▶ TASK:
Pick out each line of the items below that contains the string "icon", and copy those lines.

▶ Records of text and element pointing:

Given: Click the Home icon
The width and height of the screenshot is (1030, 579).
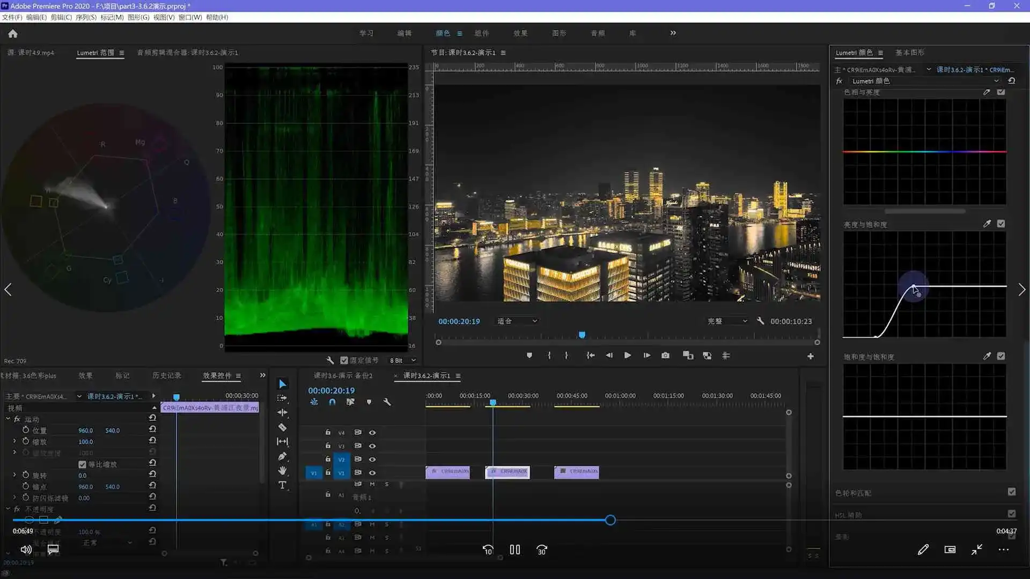Looking at the screenshot, I should tap(13, 34).
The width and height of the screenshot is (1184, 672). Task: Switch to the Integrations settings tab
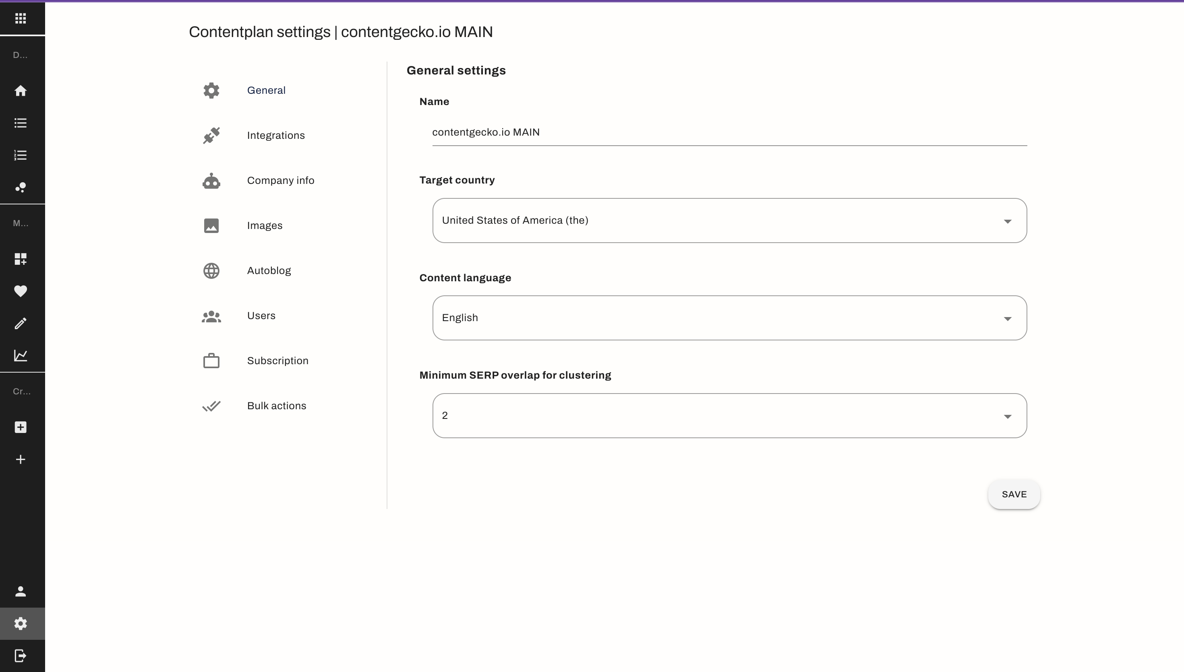tap(275, 135)
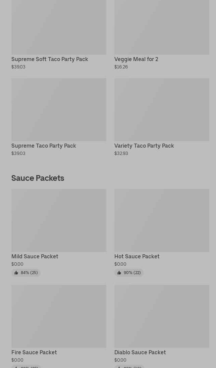The image size is (216, 368).
Task: Select the Variety Taco Party Pack image
Action: click(x=162, y=110)
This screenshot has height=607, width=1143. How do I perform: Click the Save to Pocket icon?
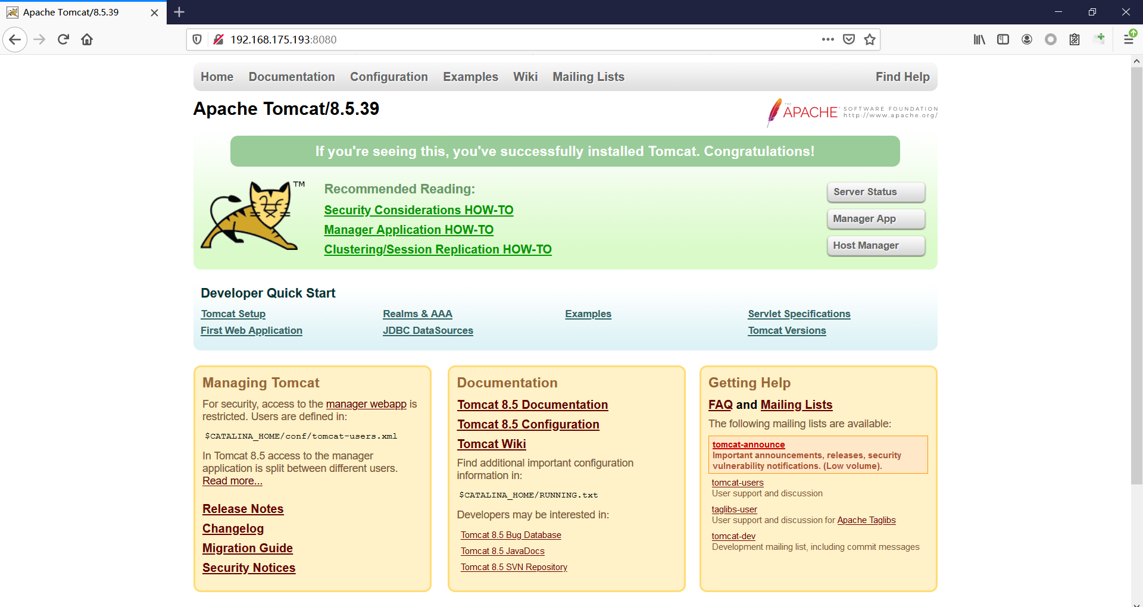click(x=849, y=40)
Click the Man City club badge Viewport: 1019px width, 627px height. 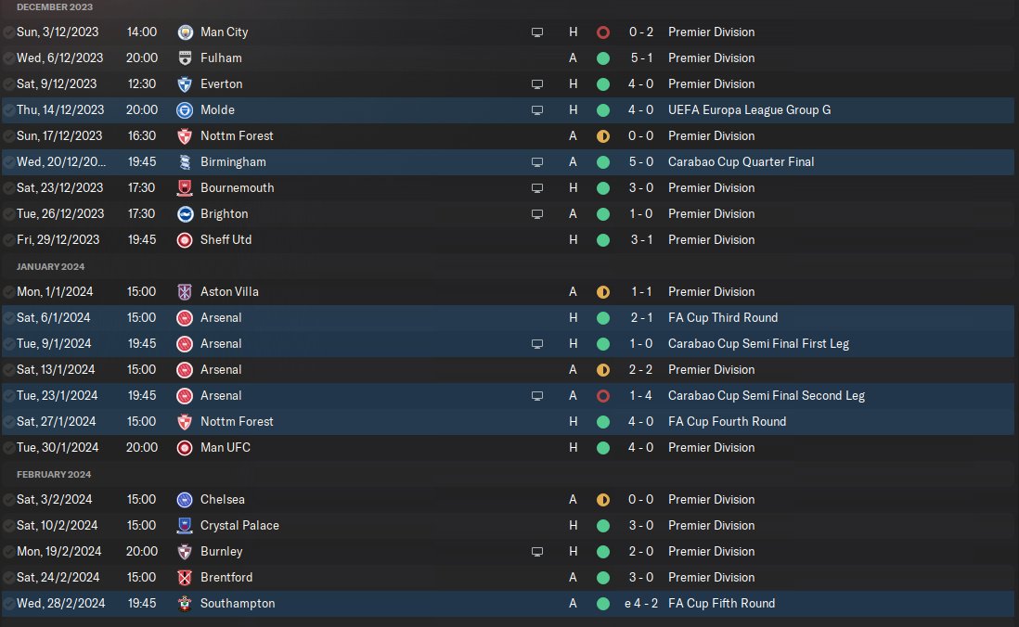point(185,32)
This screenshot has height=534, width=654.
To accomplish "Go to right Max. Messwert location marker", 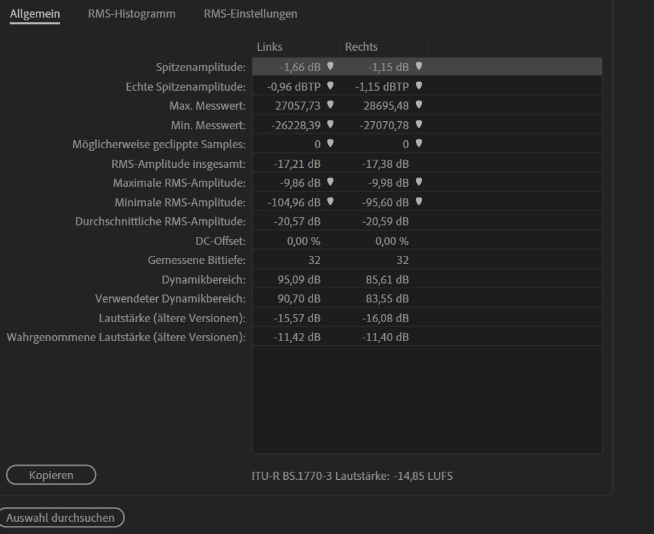I will [x=419, y=105].
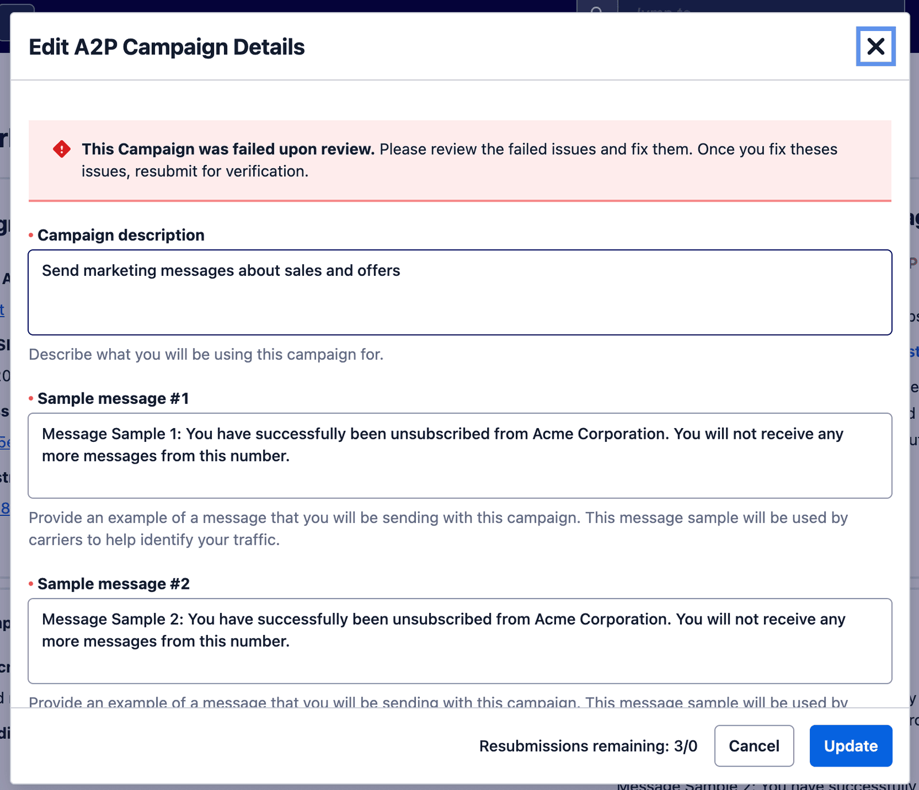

▶ FULL OUTPUT:
Given: Click the Home icon
This screenshot has height=607, width=1143. How do I perform: Click the Save to Pocket icon?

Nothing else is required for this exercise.